Ready to jump
Action and comedy drive this sequel
Having grown up watching Johnny Depp as undercover Officer Tom Hanson on TV, I was a bit uncomfortable with the idea of remaking 21 Jump Street as a movie. Turns out I had no reason to worry, because the films really are not remakes of the show at all. Instead, they could be considered homages—nods to the narc-cop genre wrapped in ridiculous, sometimes silly humor.
Take, for instance, the show’s somewhat absurd premise of cops in their mid-20s infiltrating high schools week after week impersonating teenagers. Their shop is a converted church, their budget is next to nada … you get the picture. There’s a lot to poke fun at here, and while fans of the show might get more of the references, the beauty of these films is that “getting it” is really just a bonus, a very small part of the fun.
For this second installment, Channing Tatum and Jonah Hill return as Officers Jenko and Schmidt, respectively. The film—called 22 Jump Street because of an actual address change—starts off, appropriately enough, with a recap of the first film, then launches into the new plot. Ice Cube is back as Capt. Dickson, angry as ever about, well, everything. He explains to his star officers that instead of high school, this time their assignment is to infiltrate a college campus, where they are to locate a drug dealer whose product has been linked to a student’s death.

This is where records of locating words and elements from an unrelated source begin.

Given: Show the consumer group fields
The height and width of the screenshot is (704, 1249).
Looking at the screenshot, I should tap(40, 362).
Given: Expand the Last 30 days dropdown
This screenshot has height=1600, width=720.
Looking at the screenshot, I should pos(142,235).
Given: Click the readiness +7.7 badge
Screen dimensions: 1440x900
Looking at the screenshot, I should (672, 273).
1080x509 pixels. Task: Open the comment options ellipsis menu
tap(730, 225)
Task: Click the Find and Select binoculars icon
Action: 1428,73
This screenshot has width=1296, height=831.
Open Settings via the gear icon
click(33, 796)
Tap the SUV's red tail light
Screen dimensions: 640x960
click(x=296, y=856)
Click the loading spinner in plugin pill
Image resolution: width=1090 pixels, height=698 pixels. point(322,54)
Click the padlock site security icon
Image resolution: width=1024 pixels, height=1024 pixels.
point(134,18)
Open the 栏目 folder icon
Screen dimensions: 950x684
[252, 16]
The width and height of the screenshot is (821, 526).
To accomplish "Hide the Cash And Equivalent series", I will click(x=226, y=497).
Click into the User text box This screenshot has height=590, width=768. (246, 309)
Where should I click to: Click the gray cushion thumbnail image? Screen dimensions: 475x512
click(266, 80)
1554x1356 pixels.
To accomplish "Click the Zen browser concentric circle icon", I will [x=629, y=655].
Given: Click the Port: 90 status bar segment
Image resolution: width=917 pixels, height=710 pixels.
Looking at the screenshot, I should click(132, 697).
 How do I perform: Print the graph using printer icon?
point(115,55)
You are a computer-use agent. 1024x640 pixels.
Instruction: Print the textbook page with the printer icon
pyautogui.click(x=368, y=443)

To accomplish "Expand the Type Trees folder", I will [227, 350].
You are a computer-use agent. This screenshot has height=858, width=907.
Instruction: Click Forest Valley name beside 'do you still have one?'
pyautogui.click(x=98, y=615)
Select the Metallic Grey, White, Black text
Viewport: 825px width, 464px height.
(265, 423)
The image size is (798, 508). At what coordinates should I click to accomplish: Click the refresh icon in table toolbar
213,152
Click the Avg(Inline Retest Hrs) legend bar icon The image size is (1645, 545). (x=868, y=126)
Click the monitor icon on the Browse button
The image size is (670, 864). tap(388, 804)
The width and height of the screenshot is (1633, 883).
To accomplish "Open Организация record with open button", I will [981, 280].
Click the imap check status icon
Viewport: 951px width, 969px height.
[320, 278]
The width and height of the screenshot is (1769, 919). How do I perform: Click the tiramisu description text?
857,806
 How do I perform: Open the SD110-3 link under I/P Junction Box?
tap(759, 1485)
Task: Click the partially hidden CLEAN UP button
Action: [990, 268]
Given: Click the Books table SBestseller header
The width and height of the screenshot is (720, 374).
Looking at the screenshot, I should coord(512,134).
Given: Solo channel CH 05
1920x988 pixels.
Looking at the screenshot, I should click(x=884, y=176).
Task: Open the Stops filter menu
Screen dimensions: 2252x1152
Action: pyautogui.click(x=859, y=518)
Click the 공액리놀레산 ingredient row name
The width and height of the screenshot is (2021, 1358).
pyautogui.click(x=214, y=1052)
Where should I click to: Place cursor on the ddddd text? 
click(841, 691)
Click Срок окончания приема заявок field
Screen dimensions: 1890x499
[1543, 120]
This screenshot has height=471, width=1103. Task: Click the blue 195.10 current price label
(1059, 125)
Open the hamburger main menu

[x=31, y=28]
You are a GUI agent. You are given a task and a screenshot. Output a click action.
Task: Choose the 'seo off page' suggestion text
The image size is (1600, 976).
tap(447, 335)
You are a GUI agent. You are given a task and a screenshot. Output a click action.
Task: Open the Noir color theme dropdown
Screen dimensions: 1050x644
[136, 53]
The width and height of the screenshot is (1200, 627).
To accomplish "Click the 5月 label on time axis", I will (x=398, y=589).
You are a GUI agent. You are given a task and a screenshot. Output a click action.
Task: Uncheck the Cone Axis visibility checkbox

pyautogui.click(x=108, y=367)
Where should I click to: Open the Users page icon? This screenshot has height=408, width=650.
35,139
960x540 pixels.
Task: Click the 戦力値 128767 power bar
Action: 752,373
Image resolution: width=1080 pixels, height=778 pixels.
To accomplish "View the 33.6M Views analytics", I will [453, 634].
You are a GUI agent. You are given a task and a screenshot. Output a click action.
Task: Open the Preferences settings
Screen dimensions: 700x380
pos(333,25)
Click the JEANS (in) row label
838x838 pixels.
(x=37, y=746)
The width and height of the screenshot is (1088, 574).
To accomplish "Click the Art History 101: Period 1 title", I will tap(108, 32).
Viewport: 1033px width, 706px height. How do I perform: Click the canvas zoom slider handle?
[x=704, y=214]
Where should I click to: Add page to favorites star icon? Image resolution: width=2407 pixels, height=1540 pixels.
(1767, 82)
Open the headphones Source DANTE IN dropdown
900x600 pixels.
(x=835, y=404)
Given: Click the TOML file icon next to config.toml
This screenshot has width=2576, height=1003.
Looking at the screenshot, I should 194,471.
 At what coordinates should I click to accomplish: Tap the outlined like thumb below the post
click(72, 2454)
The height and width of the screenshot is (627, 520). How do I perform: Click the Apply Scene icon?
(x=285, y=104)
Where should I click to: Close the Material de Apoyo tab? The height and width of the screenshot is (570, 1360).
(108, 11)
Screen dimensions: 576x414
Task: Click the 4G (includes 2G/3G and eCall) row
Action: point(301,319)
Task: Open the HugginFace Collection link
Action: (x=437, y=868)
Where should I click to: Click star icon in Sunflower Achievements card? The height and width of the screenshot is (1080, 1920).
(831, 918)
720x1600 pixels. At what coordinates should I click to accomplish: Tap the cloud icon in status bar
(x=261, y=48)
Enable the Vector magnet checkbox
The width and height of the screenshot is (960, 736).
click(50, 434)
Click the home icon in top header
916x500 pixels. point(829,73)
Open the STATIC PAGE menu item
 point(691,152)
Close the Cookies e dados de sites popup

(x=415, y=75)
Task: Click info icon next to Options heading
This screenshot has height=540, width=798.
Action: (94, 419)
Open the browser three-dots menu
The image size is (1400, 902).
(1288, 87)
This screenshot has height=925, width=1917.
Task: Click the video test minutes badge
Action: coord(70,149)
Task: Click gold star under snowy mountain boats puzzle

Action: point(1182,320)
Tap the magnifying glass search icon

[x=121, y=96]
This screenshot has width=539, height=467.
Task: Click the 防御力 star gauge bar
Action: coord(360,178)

As college freshmen, Jenko and Schmidt reprise their roles as jock and nerd, frat boy and intellectual (sort of). Jenko joins the football team and Schmidt tries his hand at slam poetry. In the process, they both make connections—one a “bromance,” the other an actual romance—that threaten to fracture their friendship.
This leads to my only real complaint about the film: the homo-erotic hints are way overdone. The first few jokes are funny—sure, a friendship can be like a relationship—but by the fourth, fifth or sixth time Hill looks at Tatum with doe eyes and kicks his feet at the dirt like an abandoned puppy, I wanted to reach out and slap them, then remind them to get back to the action.
Speaking of action, there is plenty of it here, from football games to car chases to a particularly hilarious scene in which the pair try to stealthily break into a frat house to install surveillance equipment while high on the drugs whose source they’re trying to find.
Throughout the film, Ice Cube shows up to make thinly veiled references to the fact that this is a sequel and a remake. He plays pretty prominently in one of the storylines, too, adding his special brand of humor to the mix. The other notable addition to the cast is Jillian Bell (Workaholics), whose quiet introduction into scenes (“How long have you been sitting there?”) is second in hilarity only to her deadpan delivery, mostly of age jokes.
Plain and simple, 22 Jump Street is a lot of fun. With the exception of a few short detours, the plot stays on point, the action keeps it moving, and the comedy keeps everyone laughing.